No ano de 1538 as
monjas de Lorvão elegeram por sua abadessa a D.Filipa d’Eça, prima da falecida
D. Margarida d’Eça. D. João III tentara impedir essa eleição, e, como não o
conseguisse, agiria pela força, e acabou por levar o caso contra a abadessa
eleita a Roma. Os enviados do Rei procuraram convencer a Rota papal, que a
razão pela qual D. João III agia contra a eleição de D. Filipa d’Eça obedecia
ao seu bem conhecido e provado empenho na reforma dos mosteiros do Reino. Dando
a entender, que Lorvão carecia de reforma, e que D. Filipa d’Eça não era mulher
indicada para estar à cabeça de um mosteiro necessitado de reforma.
Ora o
facto era, que não havia em Lorvão falta de moralidade e de religiosidade. Na
insuspeita opinião do Abade de Claraval, Lorvão era, em 1533, um dos poucos
mosteiros portugueses que não carecia de reforma. O Abade criticara na sua
visita o excessivo nepotismo da então abadessa - os principais lugares eram
ocupados por parentes suas - e a exagerada hospitalidade que o mosteiro
concedia, mas não encontrara outros motivos de crítica em matéria de religião e
moral. O visitador de Orem que visitara o mosteiro três anos depois, foi da
mesma opinião. Não havia portanto necessidade de reforma Como então explicar o
procedimento de D. João? Os Eças eram aparentados à casa real, pela sua
descendência de D. Pedro e D. Inêz de Castro, Senhoras da família ocupavam cargos
principais em alguns mosteiros do Reino, e em nenhum o seu domínio era tão preponderante
como no de Lorvão, havendo quase cem anos, que abadessas daquela grande
linhagem, governavam, para não dizer, reinavam, em Lorvão. É evidente que o Rei
tinha uma particular animosidade contra aquelas longínquas parentas, que aquele
feudo de Eças em Lorvão irritava D. João III, mas a leitura dos documentos
mostra, que o antagonismo era também de ordem religiosa. As Eças eram mulheres
que não comungavam das fanáticas ideias de rigor religioso que D. João
advogava.
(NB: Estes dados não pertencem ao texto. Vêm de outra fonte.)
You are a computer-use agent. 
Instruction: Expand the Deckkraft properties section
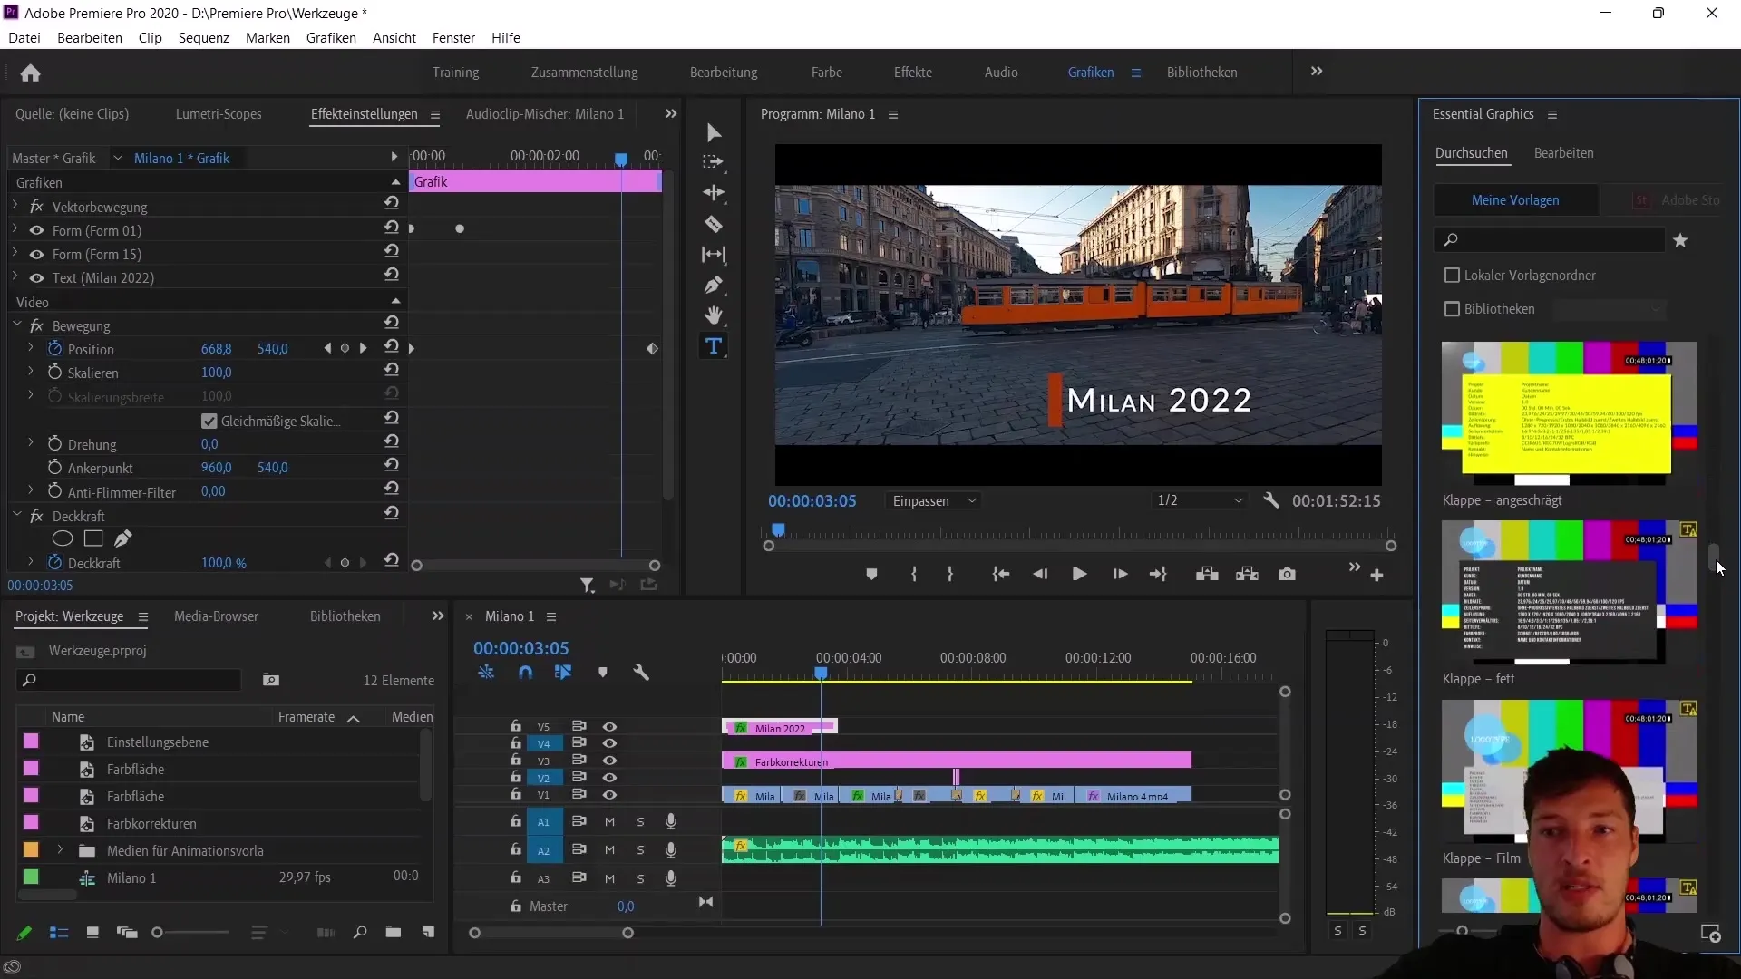tap(30, 562)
A religiosidade que os visitadores de Cister tinham gabado em Lorvão
não convencia D. João. Ao pretender impor a Lorvão uma abadessa da sua escolha,
fá-lo muito claramente também para que ali se praticasse a religião como ele a
entendia. Uma razão de ordem material também existia. D. Catarina de Eça, a
primeira abadessa desse nome mandara fazer um grande número de objectos
religiosos de grande qualidade e valor, e já o rei D. Manuel se interessara por
esse tesouro, mandando avaliá-lo. O mesmo, como se verá, fará seu filho.
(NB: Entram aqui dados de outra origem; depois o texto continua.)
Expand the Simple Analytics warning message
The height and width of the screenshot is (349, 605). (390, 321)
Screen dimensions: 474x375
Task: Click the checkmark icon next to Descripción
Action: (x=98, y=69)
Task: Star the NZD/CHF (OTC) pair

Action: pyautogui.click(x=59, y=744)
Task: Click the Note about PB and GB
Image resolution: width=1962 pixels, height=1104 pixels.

Em 1538 o rei era informado, que a abadessa
dona Margarida d’Eça estava gravemente doente. Age imediatamente Escreve para
Coimbra, ao bacharel Domingos Garcia dando-lhe rigorosas instruções em previsão
da previsível morte da abadessa. Que o bacharel estivesse atento às notícias
vindas de Lorvão, e que, logo que dona abadessa morresse, fosse ao mosteiro, e
tomasse conta deste. Devia impedir, e por todos os meios, que as monjas
elegessem nova abadessa. Ele, Rei, escrevia nesse sentido à Prioresa – em cujas
mãos estaria o mosteiro após a morte da abadessa - em carta que juntamente
enviava ao bacharel. Que este entregaria à dita senhora logo após a morte de
dona Margarida. Eis a carta a Domingos Garcia, da qual se conserva o
rascunho:
‘Bacharel Domingos Garcia, eu, el Rey vos envio muito saudar. Nós
houvemos agora grã recado como está abadessa de Lorvão em mui má disposição, e
em perigo de sua vida. Pelo qual havemos por Nosso serviço vos avisar que
tenhais grande avisamento de saber como ela está, e, em tal caso que, dispondo
Nosso Senhor dela, possais logo, na mesma hora, ser disso notificado. E, como o
fordes, logo, com grande diligência, vos hy ao dito mosteiro, e tomai por nossa
parte a posse da abadia dele, e de todas as rendas do dito mosteiro’. E isso,
escrevia o rei ainda, tanto no lugar de Lorvão, como em todos os outros lugares
da comarca de Coimbra onde o dito mosteiro tivesse rendas. O bacharel faria o
inventário de todos esses bens, assim como de toda a prata, e de todos os
ornamentos existentes. E de tudo que houvesse no celeiro, e de tudo que
existisse da abadessa dona Catarina d’Eça. Tratava-se de objetos dos quais o
bacharel já em tempos fizera inventário por mandado de el-rei D. Manuel: ‘de
que vós fizeste inventario pelo mandado d’el-Rey, nosso senhor e padre, que
santa gloria haja’. Depois de ter feito o dito inventário de pratas e
ornamentos de culto, o bacharel poria tudo - excetuando aquilo que fosse
preciso para os ofícios religiosos - em mão de pessoa segura. A qual de nada
disporia sem especial mandado. Do que houvesse na casa em pão e vinho e outros
mantimentos, o bacharel forneceria à vigária e outras oficiais da casa o que
fosse necessário para a manutência (sic) das monjas e servidores da casa.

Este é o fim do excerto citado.